* Start MATERIAL FOR THIS EXERCISE *
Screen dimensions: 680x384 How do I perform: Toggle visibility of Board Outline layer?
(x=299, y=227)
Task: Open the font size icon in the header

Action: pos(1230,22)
* End MATERIAL FOR THIS EXERCISE *
* Start MATERIAL FOR THIS EXERCISE *
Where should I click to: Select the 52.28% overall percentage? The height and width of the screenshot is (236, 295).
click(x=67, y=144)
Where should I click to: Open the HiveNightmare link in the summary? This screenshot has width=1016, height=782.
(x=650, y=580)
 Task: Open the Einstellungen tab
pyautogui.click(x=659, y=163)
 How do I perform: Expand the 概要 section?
* End MATERIAL FOR THIS EXERCISE *
◆ WHAT YOU SHOULD DO
Please format the records above as a numbered list, from the line containing "Screen dimensions: 680x384" down to the line containing "Action: pos(1230,22)", both lines included. Drop any blank lines.

◆ CORRECT OUTPUT
1. Screen dimensions: 680x384 How do I perform: Toggle visibility of Board Outline layer?
2. (x=299, y=227)
3. Task: Open the font size icon in the header
4. Action: pos(1230,22)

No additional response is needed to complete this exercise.